- [GIVEN PROBLEM 1]:
Answer these questions about the building import email:
(a) According to James, how long did no one say anything about the import?
(b) Which buildings did Alan find overly large or missing detail?
(c) Who found a way to collect municipal data and publish it under one national license?
- [GIVEN PROBLEM 2]: In the building import email, why does Alan treat the problems with the larger commercial buildings as a limited concern?
- [GIVEN PROBLEM 3]: Please write what follows in the building import email, starting after its last sentence.

- [QUOTED TEXT]:
[Talk-ca] Ongoing Canadian building import needs to be stopped, possibly reverted

James james2432 at gmail.com
Fri Jan 18 10:40:19 UTC 2019


As Frederik Ramm once said(sorry i'm paraphrasing from memory please don't
shoot me) There has never been a GO-Nogo for imports, you bring it up on
the mailing lists with reasonable delay, is there no objections(in this
case no one was saying anything about it for 2-3 weeks) then email the list
that the import would start.

On Fri., Jan. 18, 2019, 12:59 a.m. Alan Richards <alarobric at gmail.com wrote:

> Along the lines of what Jarek said, sometimes silence just means tacit
> acceptance, or that it's not that controversial. There's quite a bit of
> government data here that is supposedly "open" but unavailable for OSM, so
> I'm very glad Stats Can was able to find a way to collect municipal data
> and publish it under one national license. I was surprised myself it hadn't
> got more attention, but I'm firmly onboard with more imports if done with
> care.
> Manually adding buildings - especially residential neighborhoods, is about
> the most boring task I can think of, yet it does add a lot to the map.
>
> I'll admit I hadn't looked at the data quality myself, but I just did
> review several task squares around BC and they look pretty good. Houses
> were all in the right place, accurate, and generally as much or even more
> detailed than I typically see. Issues seemed to be mostly the larger
> commercial buildings being overly large or missing detail, but in general
> these are the buildings most likely to be already mapped. To a large
> degree, it's up the individual importer to do some quality control, review
> against existing object, satellite, etc. If we have specific issues we can
> and should address them, but if the data is largely good then I see no need
> to abort or revert.

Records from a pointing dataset
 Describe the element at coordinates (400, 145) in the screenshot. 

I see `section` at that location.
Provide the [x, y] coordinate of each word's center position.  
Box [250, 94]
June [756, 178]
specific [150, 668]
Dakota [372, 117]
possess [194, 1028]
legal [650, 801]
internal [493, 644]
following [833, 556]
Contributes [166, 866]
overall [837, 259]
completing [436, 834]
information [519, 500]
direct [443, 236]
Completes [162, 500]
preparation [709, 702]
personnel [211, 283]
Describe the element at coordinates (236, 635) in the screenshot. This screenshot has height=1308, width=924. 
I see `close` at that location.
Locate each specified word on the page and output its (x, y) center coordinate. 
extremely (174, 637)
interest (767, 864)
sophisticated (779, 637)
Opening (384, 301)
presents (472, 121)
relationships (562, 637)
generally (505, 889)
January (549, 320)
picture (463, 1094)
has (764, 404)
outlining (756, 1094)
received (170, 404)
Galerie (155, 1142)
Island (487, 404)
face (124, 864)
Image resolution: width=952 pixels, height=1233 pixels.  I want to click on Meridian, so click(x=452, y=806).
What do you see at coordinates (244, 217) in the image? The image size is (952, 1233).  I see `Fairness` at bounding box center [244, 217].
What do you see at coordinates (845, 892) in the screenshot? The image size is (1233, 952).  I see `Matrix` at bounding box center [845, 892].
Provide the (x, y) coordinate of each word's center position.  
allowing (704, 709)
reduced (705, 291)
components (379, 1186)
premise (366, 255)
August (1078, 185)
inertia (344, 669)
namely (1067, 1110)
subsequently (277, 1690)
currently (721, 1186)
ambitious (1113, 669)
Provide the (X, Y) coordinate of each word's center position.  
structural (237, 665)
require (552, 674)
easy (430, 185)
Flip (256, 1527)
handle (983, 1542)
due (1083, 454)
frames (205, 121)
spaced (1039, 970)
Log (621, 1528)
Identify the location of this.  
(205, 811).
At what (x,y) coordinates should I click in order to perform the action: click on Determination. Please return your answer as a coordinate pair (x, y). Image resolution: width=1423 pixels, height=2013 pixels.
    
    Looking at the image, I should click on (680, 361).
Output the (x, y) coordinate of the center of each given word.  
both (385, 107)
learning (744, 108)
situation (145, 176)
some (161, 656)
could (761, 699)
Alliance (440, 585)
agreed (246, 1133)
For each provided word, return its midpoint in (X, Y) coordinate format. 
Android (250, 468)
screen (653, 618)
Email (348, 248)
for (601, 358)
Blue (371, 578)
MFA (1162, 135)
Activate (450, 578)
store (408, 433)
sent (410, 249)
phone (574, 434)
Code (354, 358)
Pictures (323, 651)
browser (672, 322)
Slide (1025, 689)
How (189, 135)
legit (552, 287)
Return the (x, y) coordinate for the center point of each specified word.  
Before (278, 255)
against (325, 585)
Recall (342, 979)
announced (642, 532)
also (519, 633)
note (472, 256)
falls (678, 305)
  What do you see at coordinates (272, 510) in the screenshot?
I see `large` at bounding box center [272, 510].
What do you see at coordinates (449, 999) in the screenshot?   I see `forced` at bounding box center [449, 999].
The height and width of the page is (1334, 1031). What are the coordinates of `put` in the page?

- [FINAL ANSWER 1]:
(a) 2-3 weeks.
(b) The larger commercial buildings.
(c) Stats Can.

- [FINAL ANSWER 2]: The issues he found were mostly with larger commercial buildings being overly large or missing detail. These are the buildings most likely to be already mapped.

- [FINAL ANSWER 3]:
>
> alarobric
>
> On Thu, Jan 17, 2019 at 7:41 PM Jarek PiĆ³rkowski <jarek at piorkowski.ca>
> wrote:
>
>> On Thu, 17 Jan 2019 at 21:46, OSM Volunteer stevea
>> <steveaOSM at softworkers.com> wrote:
>> > Thanks, Jarek.  Considering I am a proponent of "perfection must not be
>> the enemy of good" (regarding OSM data entry), I think data which are "darn
>> good, though not perfect" DO deserve to enter into OSM.  Sometimes "darn
>> good" might be 85%, 95% "good," as then we'll get it to 99% and then 100%
>> over time.  But if the focus on "how" isn't sharp enough to get it to 85%
>> (or so) during initial entry, go back and start over to get that number
>> up.  85% sounds arbitrary, I know, but think of it as "a solid B" which
>> might be "passes the class for now" without failing.  And it's good we
>> develop a "meanwhile strategy" to take it to 99% and then 100% in the
>> (near- or at most mid-term) future.  This isn't outrageously difficult,
>> though it does take patience and coordination.  Open communication is a
>> prerequisite.
>>
>> Thank you for this commitment. I wish others shared it. Unfortunately
>> the reality I've been seeing in OSM is that edits which are 90+% good
>> (like this import) are challenged, while edits which are 50+% bad
>> (maps.me submissions, wheelmap/rosemary v0.4.4 going to completely
>> wrong locations for _years_) go unchallenged or are laboriously
>> manually fixed afterward.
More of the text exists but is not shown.